■ **Required action**:
An exact copy of every entry is what's needed, so please transcribe them all.

(Saved entries)
------------------------------

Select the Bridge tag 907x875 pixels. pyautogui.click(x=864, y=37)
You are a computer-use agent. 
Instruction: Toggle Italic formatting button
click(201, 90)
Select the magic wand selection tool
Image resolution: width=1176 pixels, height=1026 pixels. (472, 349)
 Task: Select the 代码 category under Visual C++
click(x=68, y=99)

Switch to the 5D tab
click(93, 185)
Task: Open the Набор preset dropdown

------------------------------

■ **Task output**:
Select the Bridge tag 907x875 pixels. pyautogui.click(x=864, y=37)
You are a computer-use agent. 
Instruction: Toggle Italic formatting button
click(201, 90)
Select the magic wand selection tool
Image resolution: width=1176 pixels, height=1026 pixels. (472, 349)
 Task: Select the 代码 category under Visual C++
click(x=68, y=99)

Switch to the 5D tab
click(93, 185)
Task: Open the Набор preset dropdown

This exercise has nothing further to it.